__Your task__:
Substitute "screen capture" for "screenshot" in the entries from the line containing "Find the location" through the end, changing nothing else. Leave the pictures out of your answer.

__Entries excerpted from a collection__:
══════

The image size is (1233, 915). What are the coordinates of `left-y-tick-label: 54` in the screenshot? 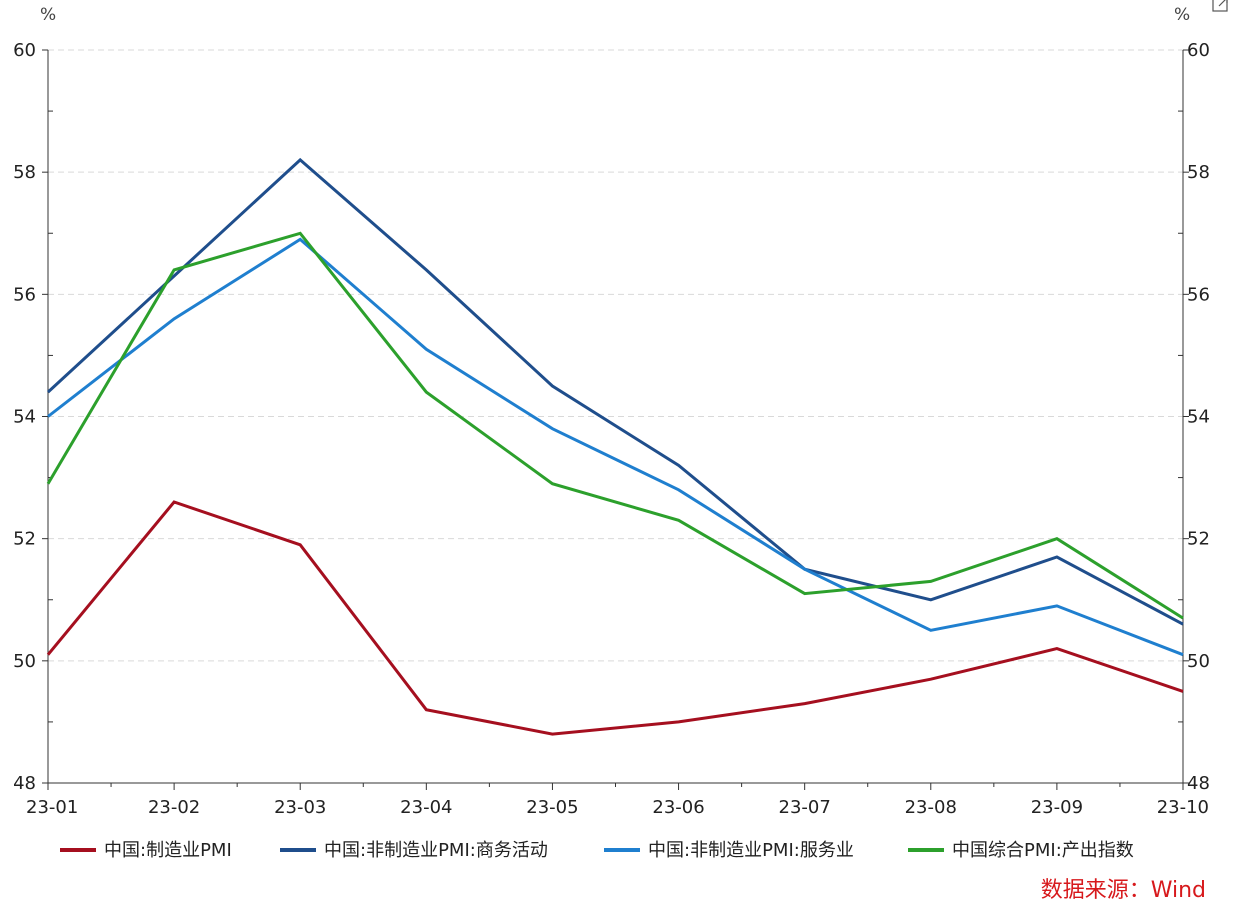 It's located at (24, 418).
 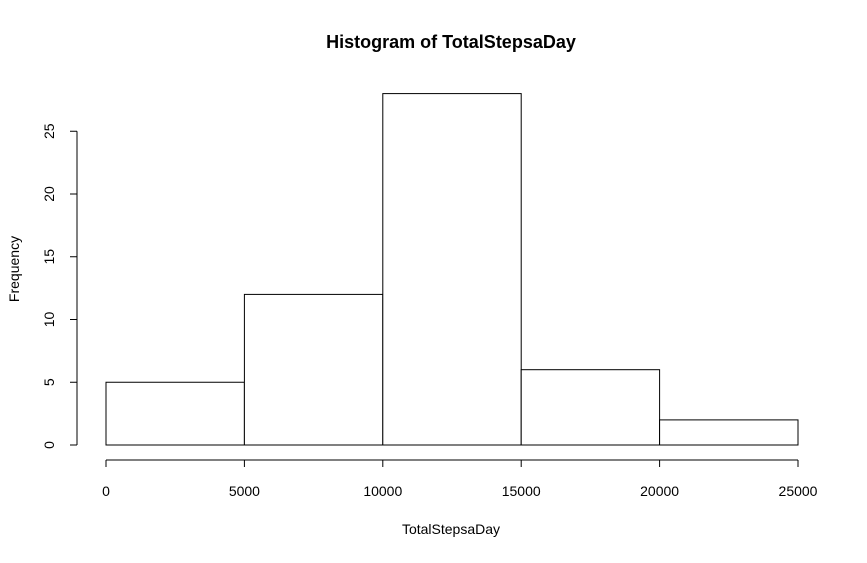 What do you see at coordinates (451, 42) in the screenshot?
I see `chart-title: Histogram of TotalStepsaDay` at bounding box center [451, 42].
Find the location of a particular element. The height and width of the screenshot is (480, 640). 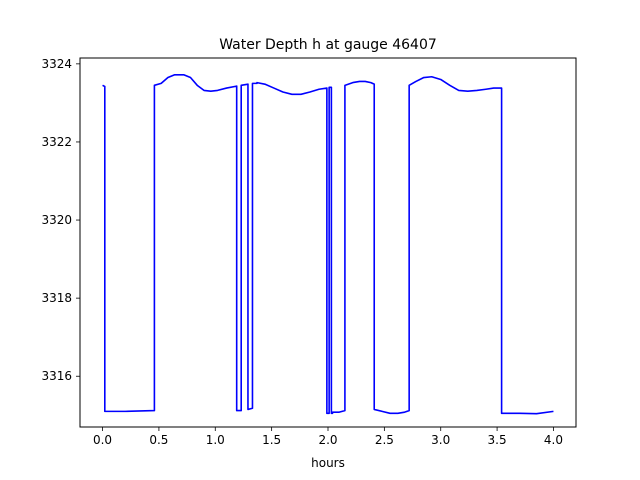

y-axis: 3316 3318 3320 3322 3324 is located at coordinates (60, 220).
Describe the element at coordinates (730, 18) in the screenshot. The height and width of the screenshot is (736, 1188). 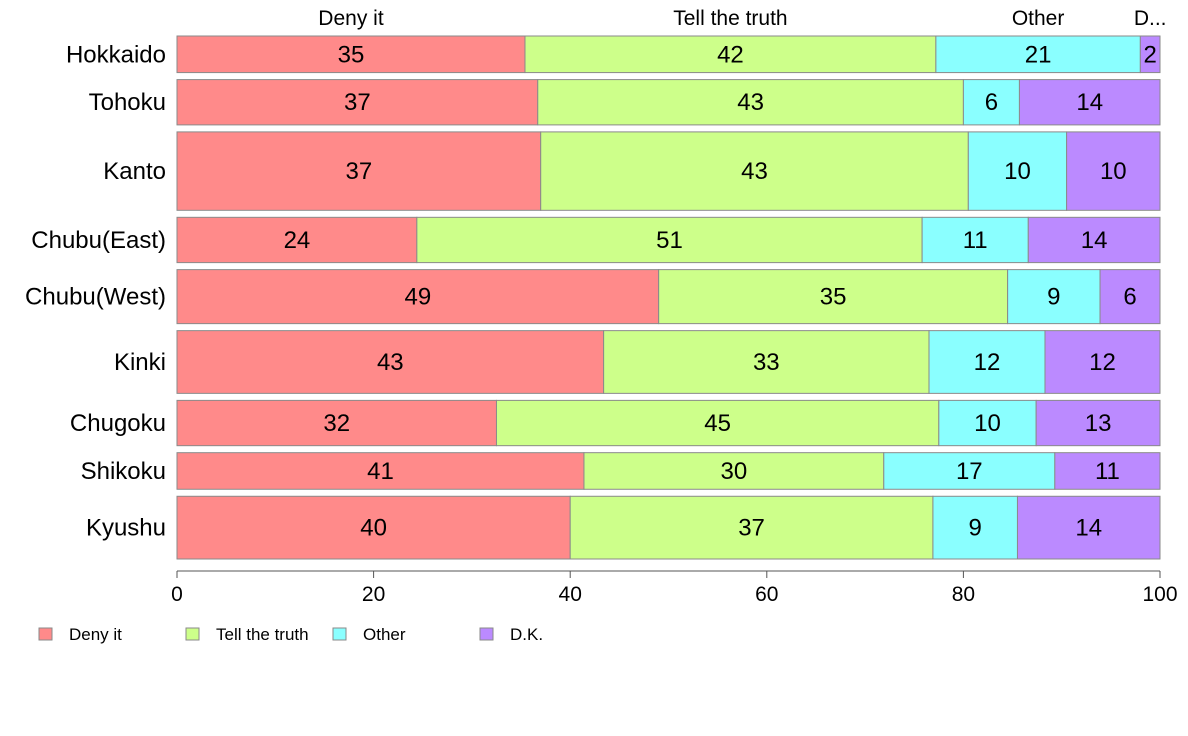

══════

__Solution for this exercise__:
Find the location of a particular element. The height and width of the screen capture is (480, 640). 

y-axis: 3316 3318 3320 3322 3324 is located at coordinates (60, 220).
Describe the element at coordinates (730, 18) in the screen capture. The height and width of the screen capture is (736, 1188). 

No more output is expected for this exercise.